## EXCERPT TO READ

The impulse-response function for the moving-average filter with length N is simply a rectangle with width N and height 1/N. The impulse response is graphed in Figure 4.

Figure 4. The impulse-response function for the moving-average filter with parameter N. It is simply a rectangle with height 1/N and width N samples.

Frequency Response

The frequency-response function is the response of the system to a sine-wave input, and can be computed using the Fourier transform applied to the impulse response.

\displaystyle H(f) = \sum_{j=-\infty}^\infty h(j) e^{-i 2 \pi f j} \hfill (14)

This version of H(f) uses a continuous frequency variable f. It is periodic with period equal to one. Let’s evaluate the transform in (14), then think about discretizing frequency.

\displaystyle H(f) = \sum_{j=0}^{N-1} (\frac{1}{/N}) e^{-i 2 \pi f j} \hfill (15)

\displaystyle = \frac{1}{N} \sum_{j=0}^{N-1} \left( e^{-i 2 \pi f} \right)^j  = \frac{1}{N} \sum_{j=0}^{N-1} c^j \hfill (16)

where c = e^{- i 2 \pi f }. This last summation is an example of the general geometric series

\displaystyle S = \sum_{k=0}^{N-1} a^k = \frac{1-a^N}{1-a} \hfill (17)

So the frequency response for the moving-average filter is given by

\displaystyle H(f) = \frac{1}{N} \left( \frac{1-e^{- i 2 \pi f N}}{1 - e^{-i 2 \pi f}} \right) \hfill (18)

\displaystyle = \frac{1}{N} \frac{e^{-i\pi f N} \left( e^{i \pi f N} - e^{-i \pi f N} \right)}{e^{-i\pi f} \left(e^{i\pi f} - e^{-i\pi f}\right)} \hfill (19)

\displaystyle = \frac{1}{N} e^{-i \pi f (N-1)} \left( \frac{\sin(\pi f N)}{\sin(\pi f)} \right) \hfill (20)

Notes on the Frequency Response

We make the following observations about the frequency response.

Data drawn from a collection:
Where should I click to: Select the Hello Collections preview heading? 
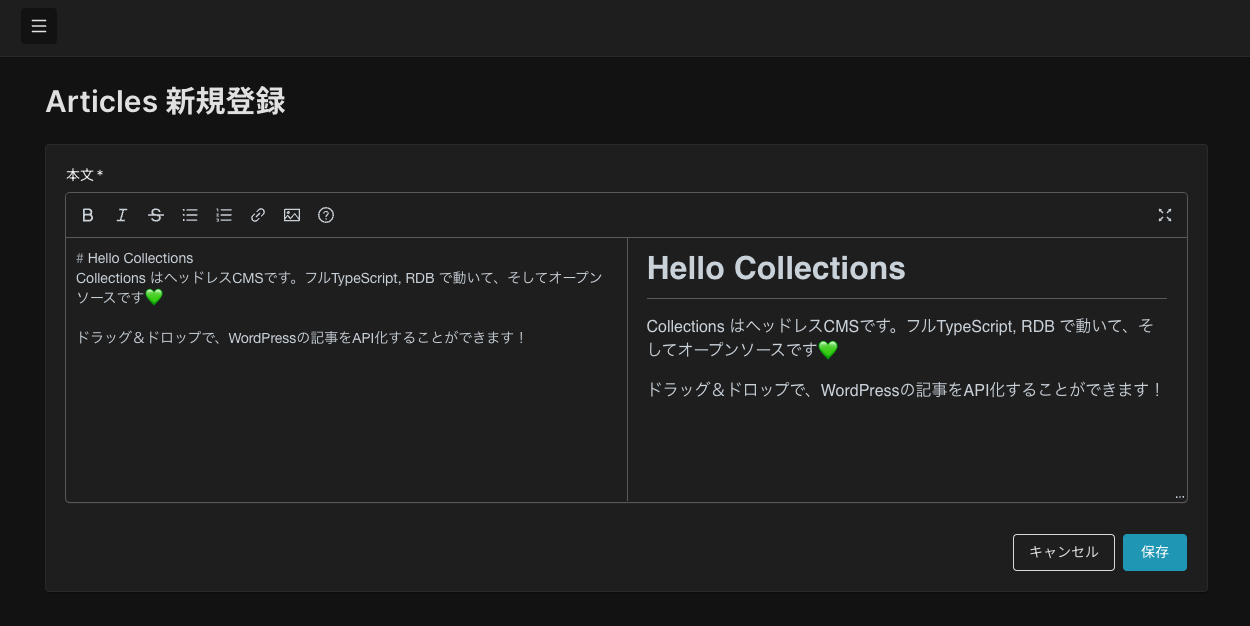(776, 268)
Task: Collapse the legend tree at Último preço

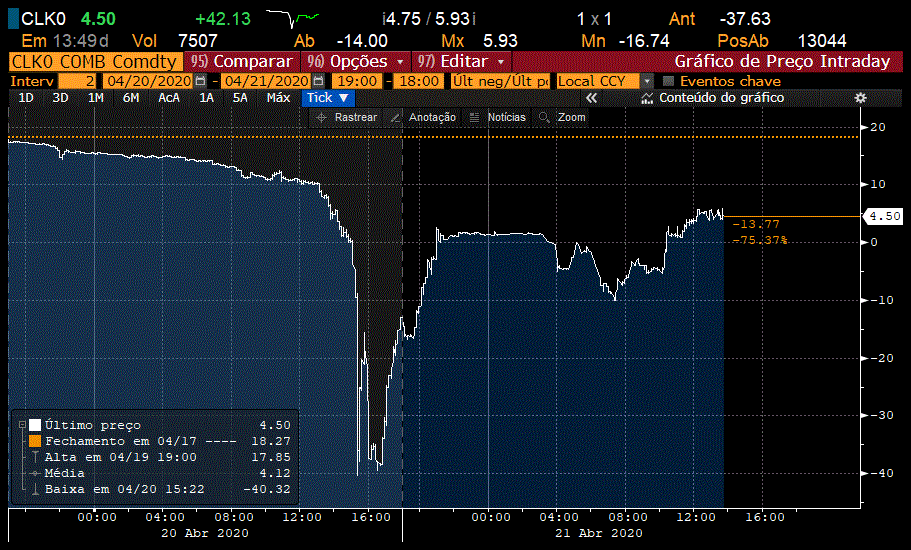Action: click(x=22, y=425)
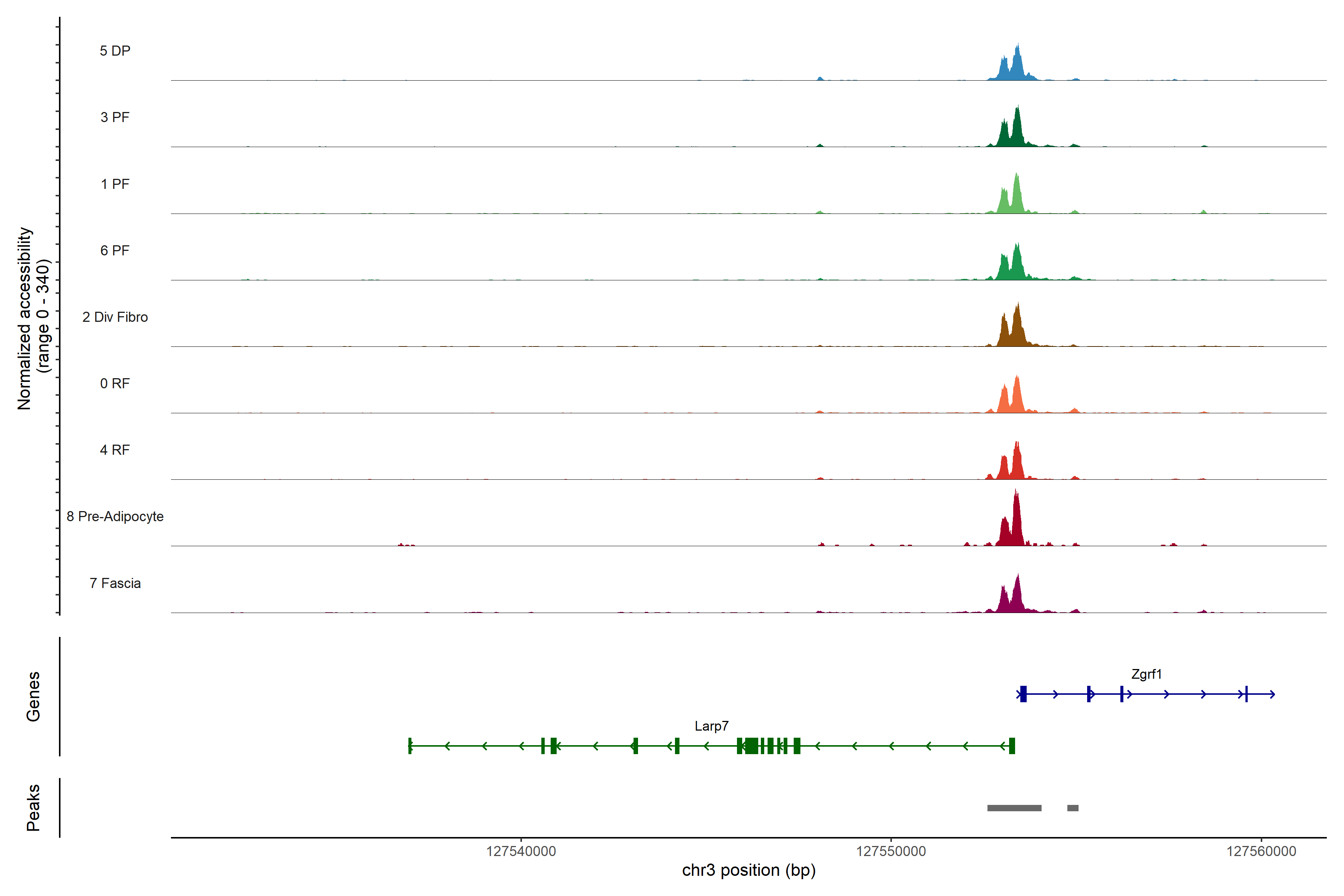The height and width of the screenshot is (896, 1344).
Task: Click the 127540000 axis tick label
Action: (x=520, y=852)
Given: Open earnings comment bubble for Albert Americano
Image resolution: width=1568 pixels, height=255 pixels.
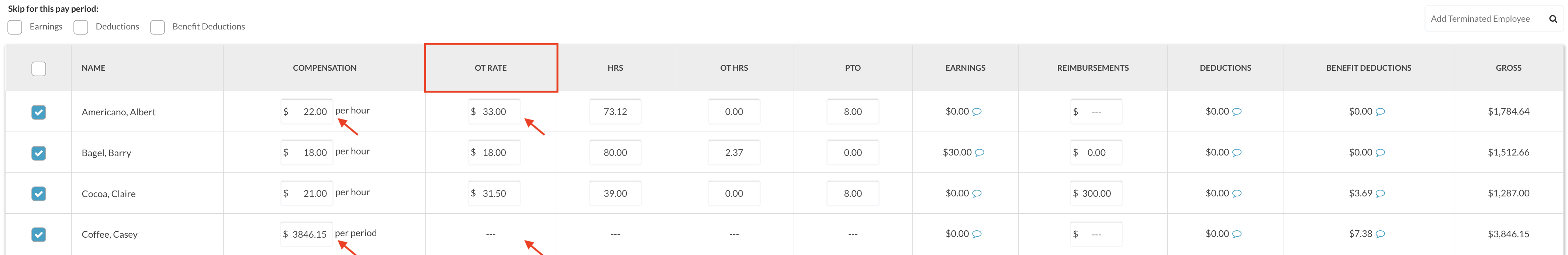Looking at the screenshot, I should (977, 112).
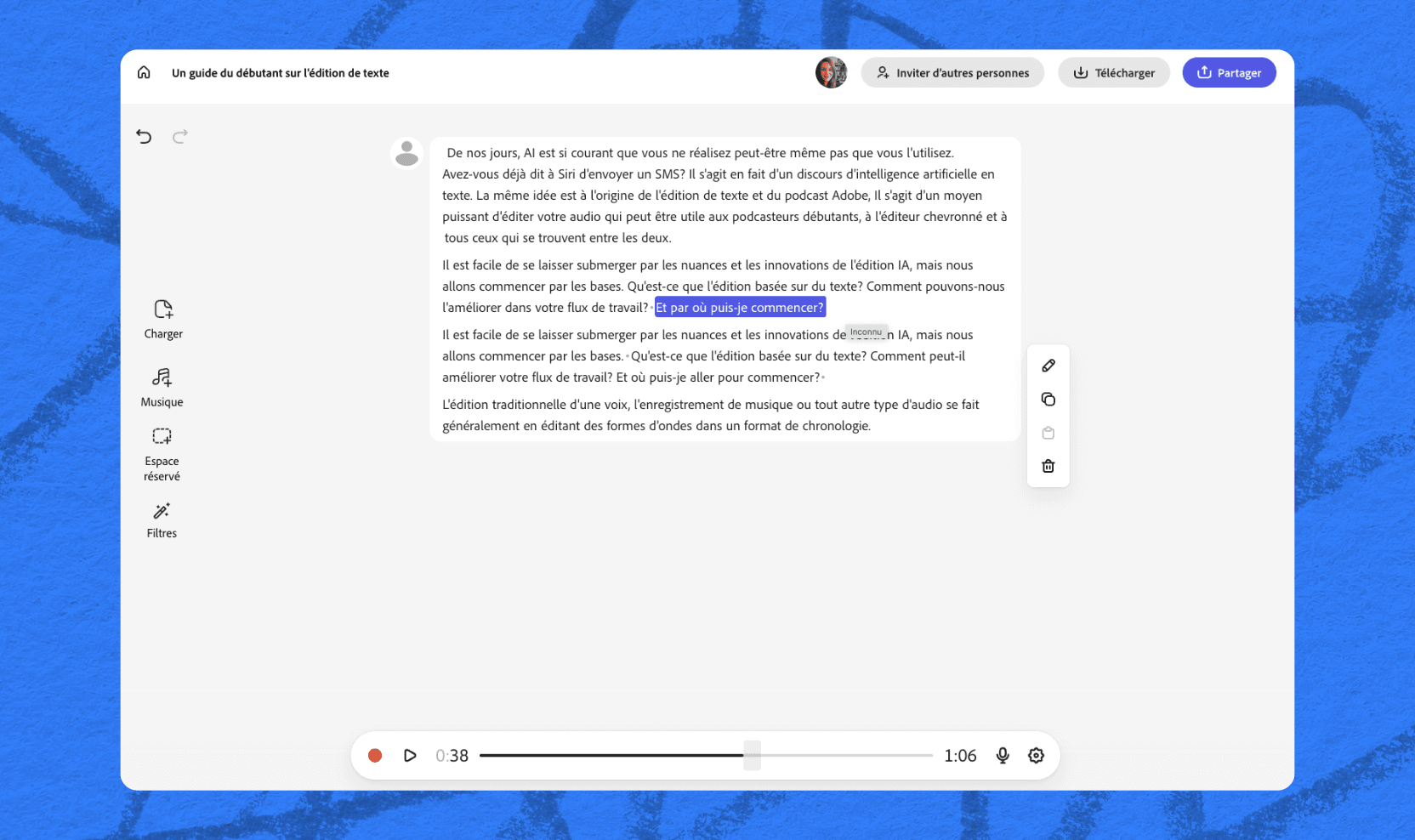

## REQUIRED TASK 1
Give every equation number that appears in the excerpt on the moving-average filter.
## REQUIRED TASK 2
In the excerpt on the moving-average filter, what shape does the impulse-response function have, and what are its width and height?
## REQUIRED TASK 3
Write the next part of the excerpt on the moving-average filter, picking up after its final sentence.
These items have no connection to the excerpt on the moving-average filter.

## TASK ANSWER 1
(14), (15), (16), (17), (18), (19), (20)

## TASK ANSWER 2
It is a rectangle with width N and height 1/N.

## TASK ANSWER 3
  1. The derived frequency-response function is similar to the Fourier transform of a continuous-time rectangle function, which is a sinc function, but it is not identical to a sinc. In particular, the denominator contains the \sin(\cdot) function instead of being proportional to f.
  2. The derived frequency response is periodic with period 1. This periodicity follows from the periodicity of the discrete-time Fourier transform.
  3. For small values of f, \sin(\pi f) \approx \pi f, and so |H(f)| \approx (1/N) \left| \frac{\sin(\pi f N)}{\pi f} \right| = \left| \frac{\sin(\pi f N)}{\pi f N} \right| = | \mbox{\rm sinc}(fN)|. Therefore, the bulk of the energy in H(f) is concentrated near f=0. The moving-average filter passes lower frequencies and attenuates or rejects higher frequencies.
  4. |H(0)| = 1 since \mbox{\rm sinc}(0) = 1.
  5. |H(f)| = 0 for f = m/N, m\neq 0. For example, H(1/N) = 0, which implies that the moving-average filter output is zero for an input sine wave with frequency 1/N. (Can you see this from the time-domain operation of the filter?)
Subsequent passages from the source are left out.